Springreiter Ahlmann vom Doping-Verdacht freigesprochen
Das Tribunal der Internationalen Reiterlichen Vereinigung (FEI) hat gegen den Reiter Christian Ahlmann eine viermonatige Sperre sowie eine Geldbuße verhängt: Bei den Olympischen Spielen war Ahlmanns Pferd Cöster positiv auf die unerlaubte Substanz Capsaicin getestet worden. Das FEI-Gericht hat Ahlmann in dem Urteil jetzt von dem Doping-Verdacht freigesprochen und den positiven Nachweis von Capsaicin als unerlaubte Medikation der Klasse A eingeordnet. Im Gegensatz zum Humansport wird im Pferdesport zwischen Doping und Medikation differenziert. Die Deutsche Reiterliche Vereinigung (FN) fordert eine höhere Strafe und will gegen das FEI-Urteil vor dem Weltsportschiedsgericht CAS (Court of Arbitration for Sport) Berufung einlegen.
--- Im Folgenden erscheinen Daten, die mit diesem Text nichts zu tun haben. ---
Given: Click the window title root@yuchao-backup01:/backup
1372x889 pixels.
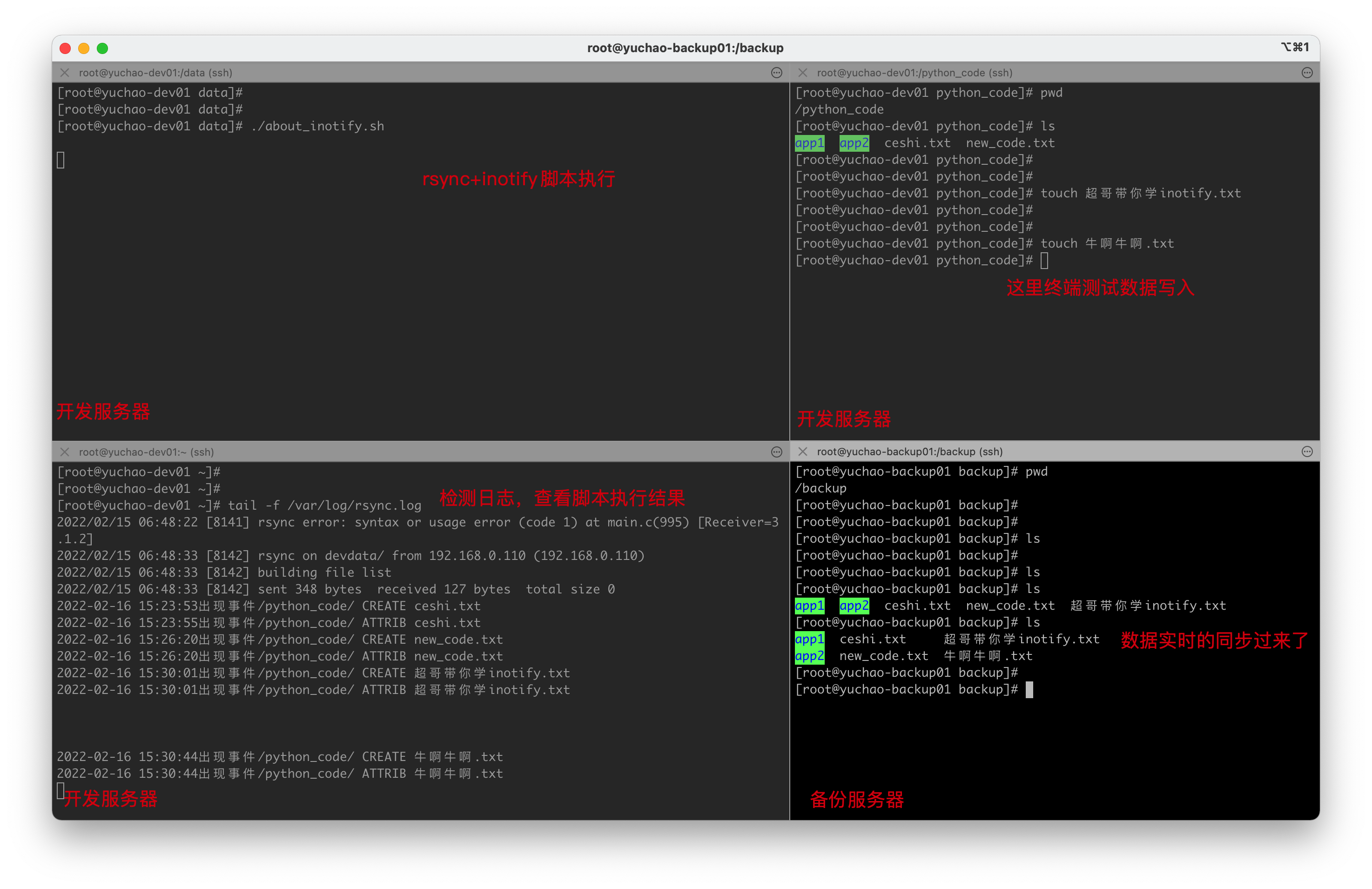Looking at the screenshot, I should pyautogui.click(x=685, y=48).
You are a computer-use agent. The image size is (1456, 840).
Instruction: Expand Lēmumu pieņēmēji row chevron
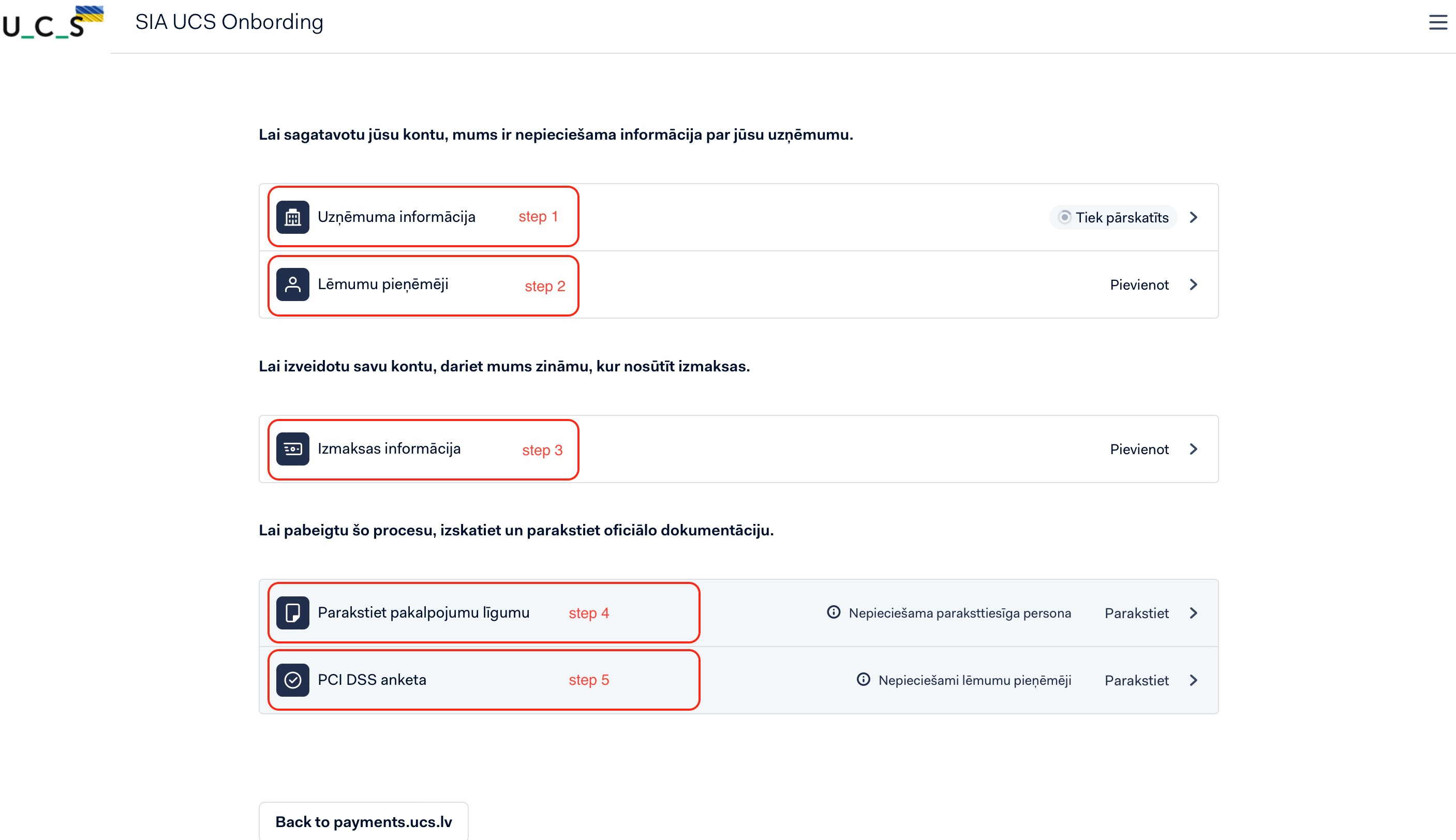1194,284
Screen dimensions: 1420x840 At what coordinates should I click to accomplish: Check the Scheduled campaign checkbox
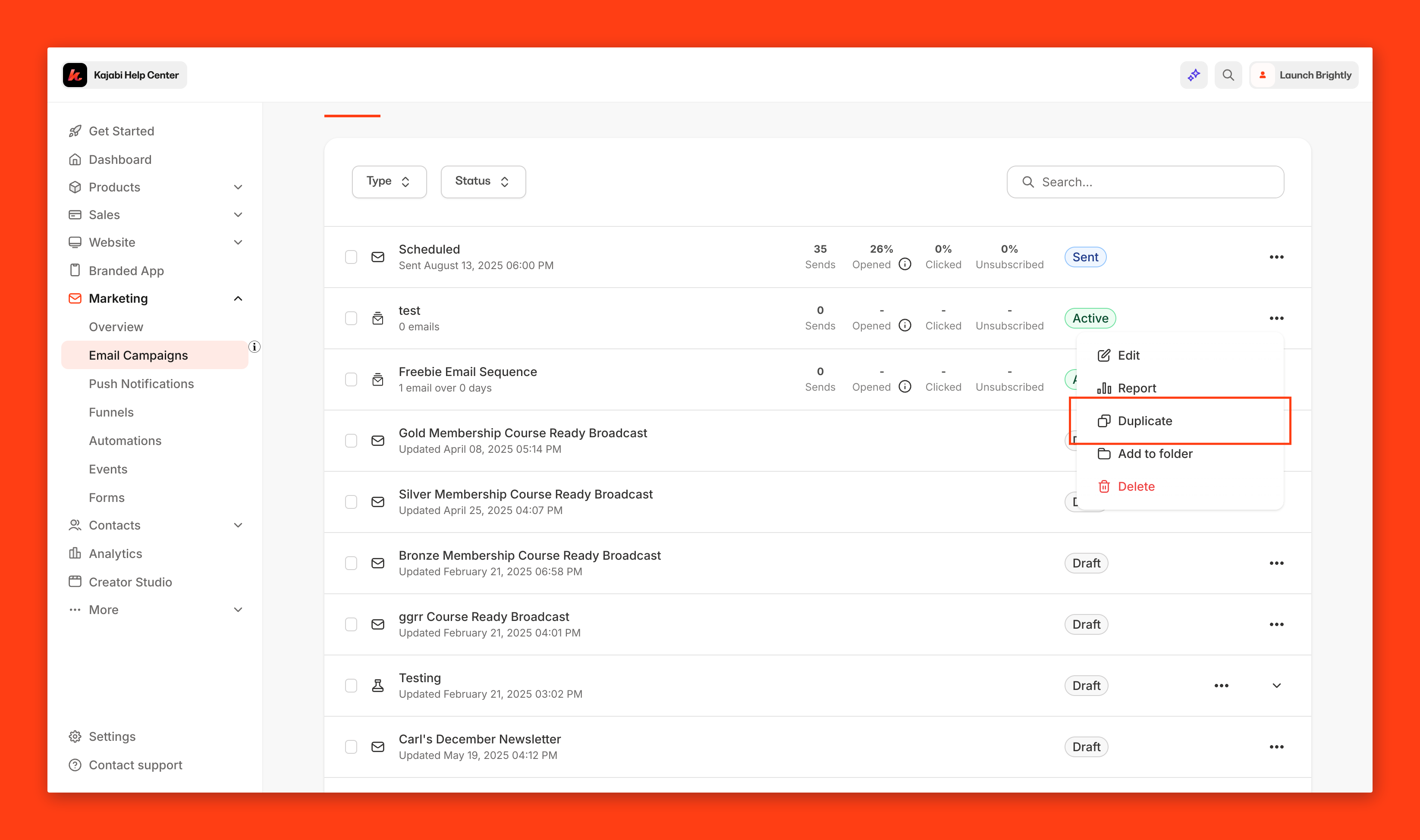[351, 257]
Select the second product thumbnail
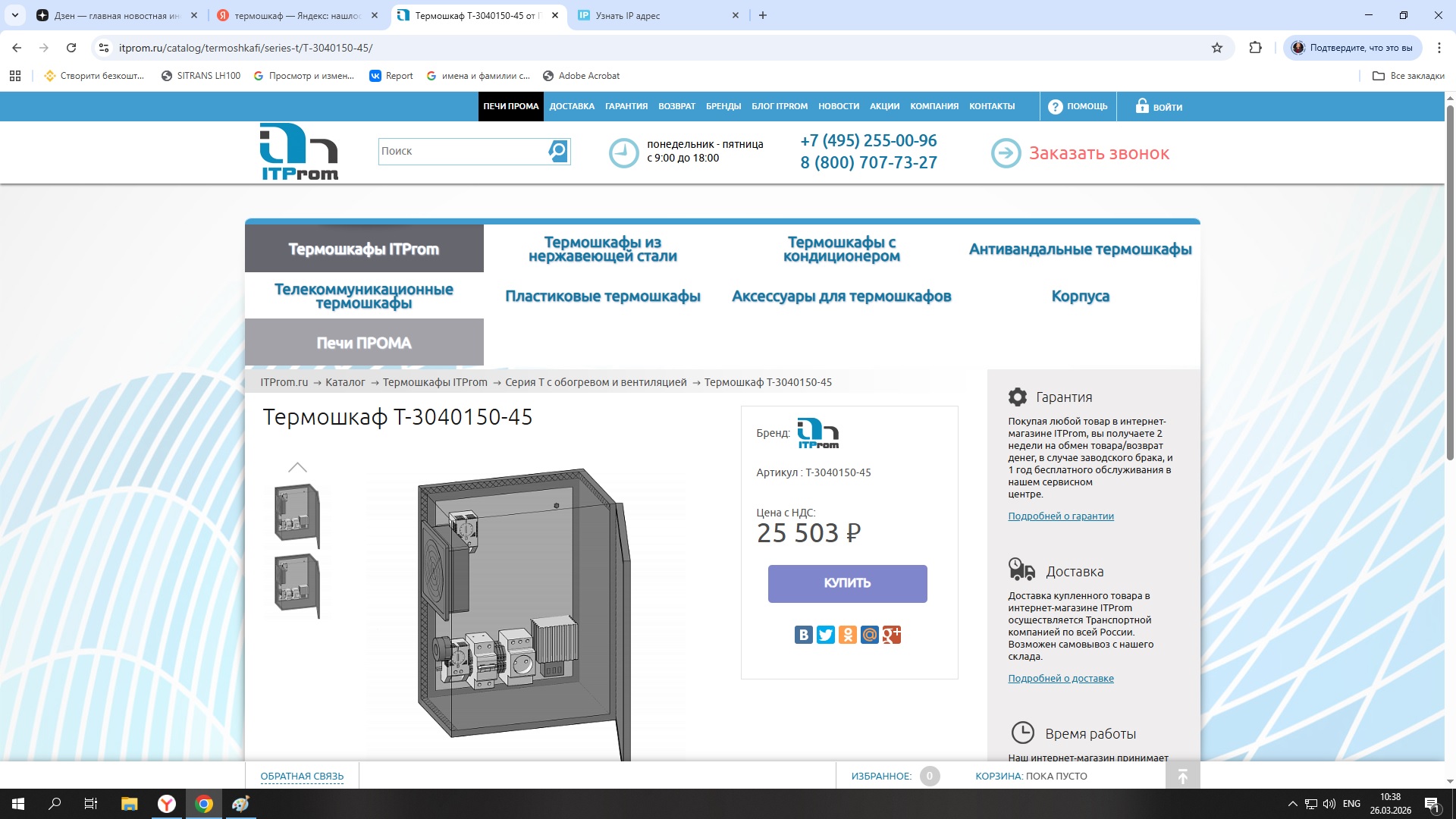Image resolution: width=1456 pixels, height=819 pixels. click(x=297, y=585)

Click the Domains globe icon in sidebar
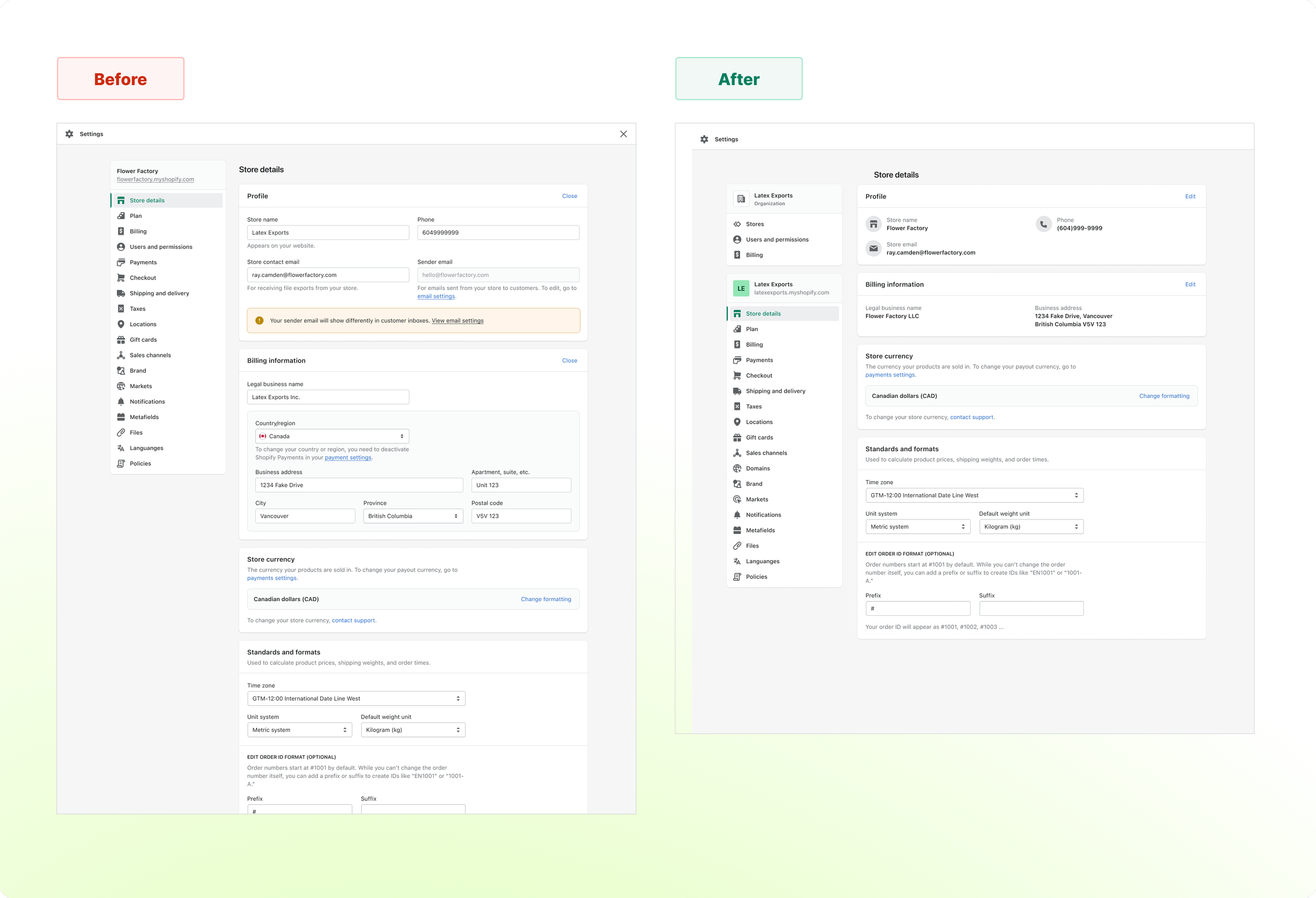pyautogui.click(x=737, y=468)
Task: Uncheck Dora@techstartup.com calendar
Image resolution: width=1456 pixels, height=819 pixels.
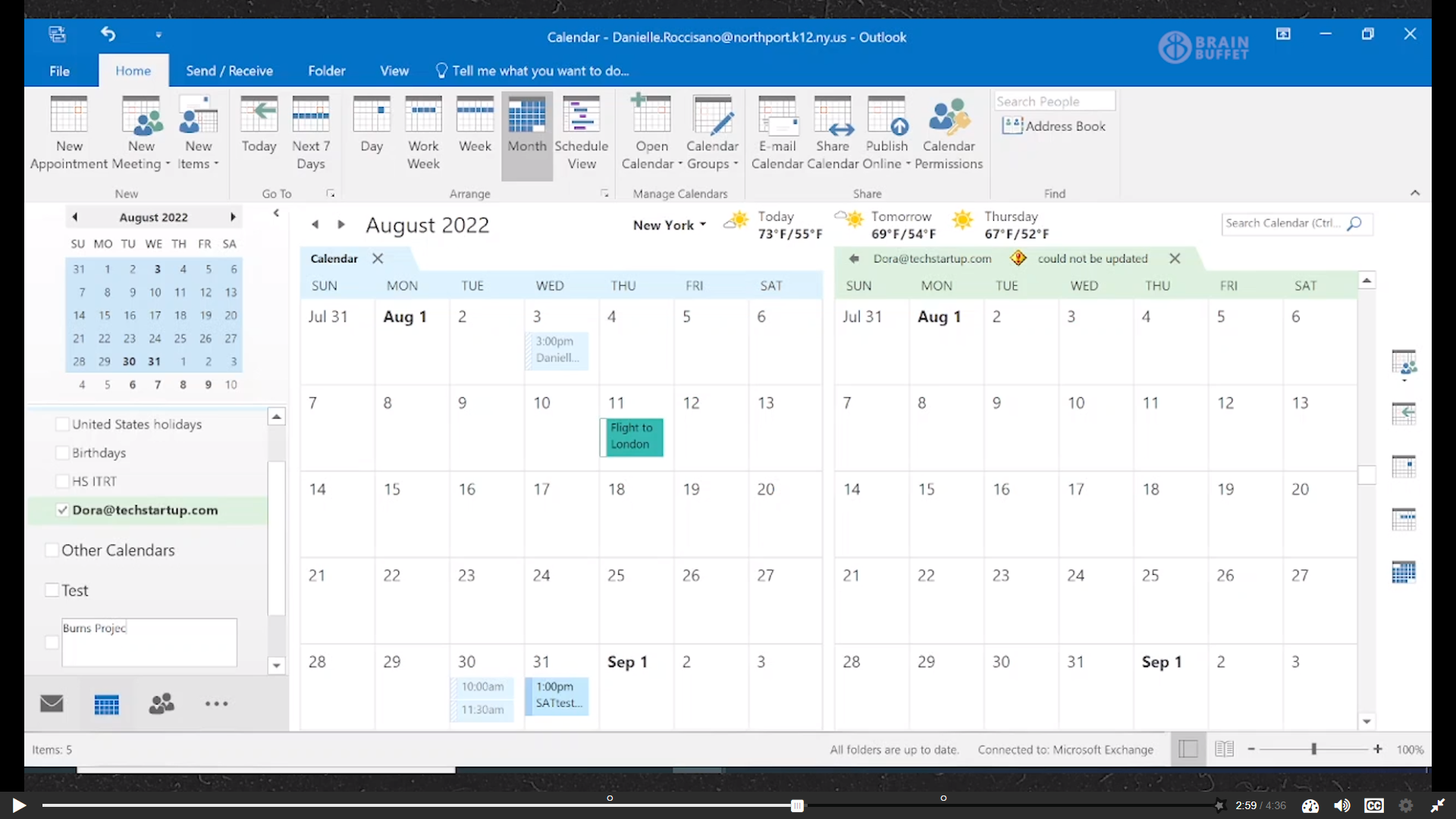Action: tap(63, 510)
Aus Sicht der FN sei das Strafmaß nicht ausreichend und auch der Dopingvorwurf nicht ausgeräumt.
Aufgrund der viermonatigen Sperre darf Ahlmann noch bis einschließlich zum 18. Dezember 2008 nicht an Turnieren teilnehmen: Bereits im August – sofort nach den positiven Medikationsfällen bei den Olympischen Spielen – wurden Ahlmann und vier weitere Springreiter vorläufig gesperrt.